The grizzly bears feasted on piles of spilled wheat and barley. They broke into grain bins. They helped themselves to apples from family orchards. Sometimes they massacred chickens or picked off calves.
Once nearly eradicated from the Lower 48 United States, grizzlies are growing in population and spreading onto Montana’s plains, where they had not roamed in perhaps a century.
In their travels, they’ve acquired a fondness for the good eating to be found in farmyards.
This is a grave problem for both humans and bears. The safety of farmers and their families is at stake, and so is the survival of the bears, which could get themselves killed by threatening people’s lives and livelihoods.
Enter the bear dogs.
Farms are not the only places where grizzlies are showing up, and all those bears, understandably, have humans very worried.
As conflicts have increased around the state, so have calls to remove the bears from protection under the Endangered Species Act, including through current legislation in Congress aimed at a population of bears to the south, around Yellowstone National Park.
Removing federal protection would let the state hold a hunting season for grizzlies, which many Montanans see as necessary.
“There are too many bears,” said Mike Leys, who owns a bear dog named Patton and runs a farm near Choteau, Montana. He said he wished farmers could shoot problem bears that come on their property.
But amid the controversy, dogs are an important strategy in a complicated quest for coexistence, according to a growing number of researchers and farmers. By keeping the bears away from farms, dogs can help prevent conflicts before they start.
“The bear dogs are there to basically change the calculus in the bear’s head,” said Wesley Sarmento, a former bear manager for Montana’s wildlife agency. “To switch it from these farms being a place where they’re getting benefits to being now a place of risk.”

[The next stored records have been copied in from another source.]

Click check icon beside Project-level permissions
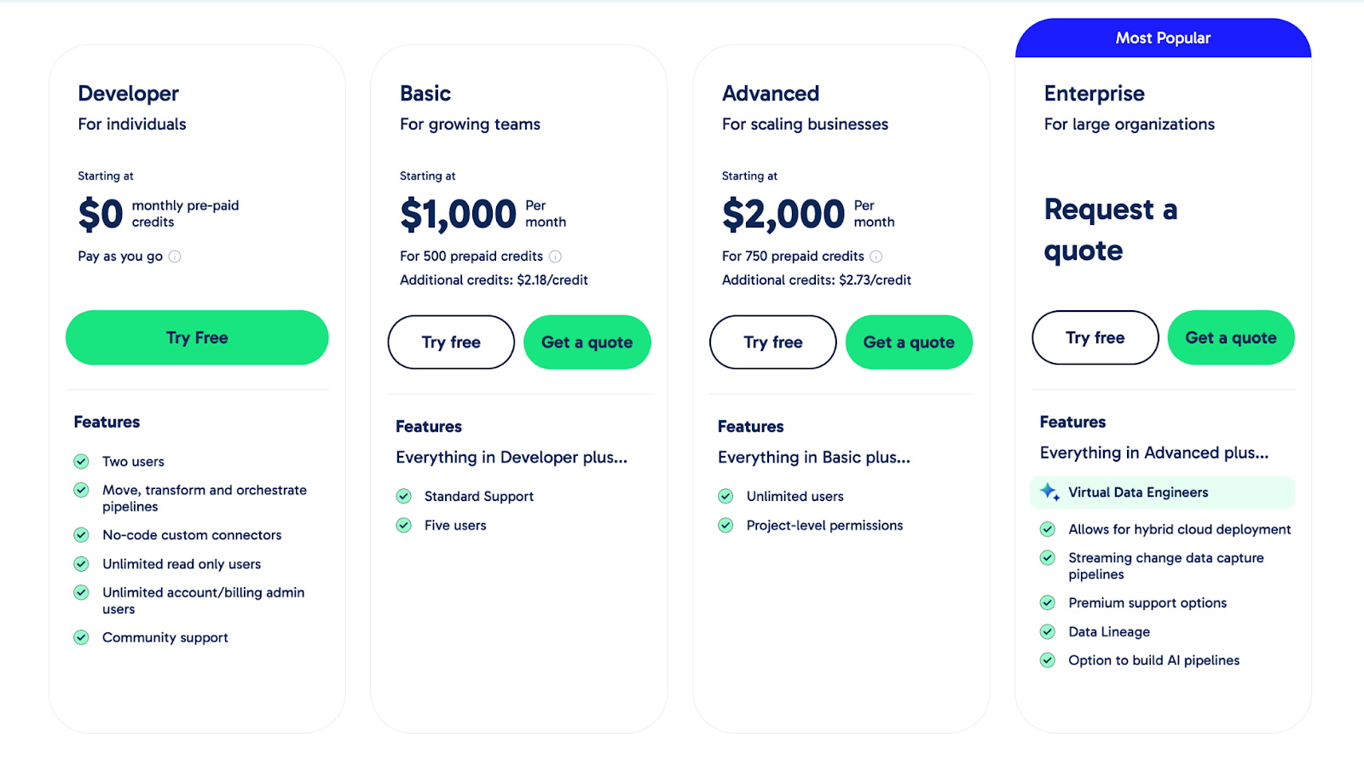This screenshot has height=766, width=1364. pyautogui.click(x=725, y=526)
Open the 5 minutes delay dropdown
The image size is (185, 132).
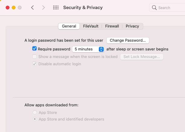coord(86,49)
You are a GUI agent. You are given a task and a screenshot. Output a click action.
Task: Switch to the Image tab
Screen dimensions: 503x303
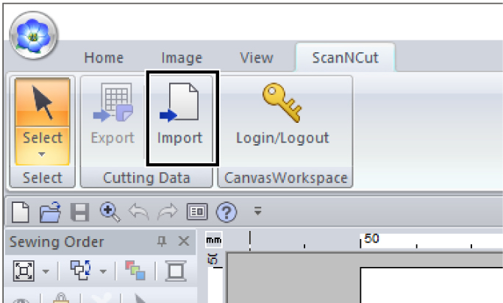pyautogui.click(x=182, y=58)
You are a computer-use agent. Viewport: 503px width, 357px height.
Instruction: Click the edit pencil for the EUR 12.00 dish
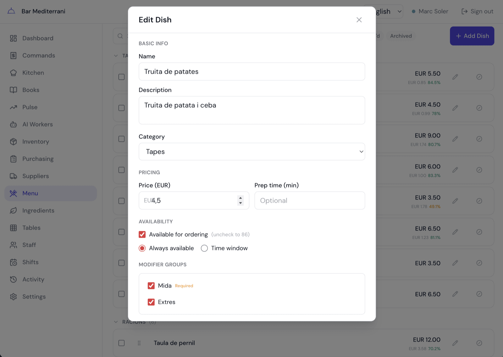coord(455,343)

Sarmento, whose job was to keep humans and bears safe by keeping them apart, found his way to the dogs out of desperation. The calls and texts from farmers wouldn’t stop, and nothing seemed to work to keep the bears away.
Among the frequent callers were Steve and Julie Ahrens, who’ve been farming wheat, barley and chickpeas outside Shelby for more than 40 years. Before that, Steve Ahrens’ grandfather worked the same land. They had never seen a bear on the farm before 2019.
By June 2020, they had four grizzlies visit in a single week.
They texted Sarmento a lot, and he tried his best to dissuade the bears. Here’s what didn’t work: cleaning up grain spills (all but impossible on a working farm). Trapping and releasing near Glacier National Park (the bears came back). Alarms on the grain bins (the bears ignored them). Electric fencing around the bins (it kept the bears out but was a big nuisance for the farmworkers).
Then, in 2020, he heard from a farmer whose bear problems suddenly improved after his son brought home a stray dog.
It was a breed of livestock guardian dog. They’re put out to live with sheep, poultry and other farm animals to protect them from coyotes and other predators. But this dog was doing something a little different: Living with people and chasing bears off the property, even mothers with cubs, which are notoriously dangerous.
He partnered with Julie Young, an ecology professor at Utah State University, to investigate whether dogs could really keep bears out of farmyards. They decided on three Turkish breeds, all shepherds: the Kangal, the Boz and the Anatolian. The dogs cost about $700 each, paid for by the study.
As lethal as grizzly bears can be, they generally prefer to avoid prey that’s not easy to kill, experts say, which is why dogs can drive them away. “They’re just like, ‘OK, never mind, you’re barking at me; I’ll leave,’ ” Young said.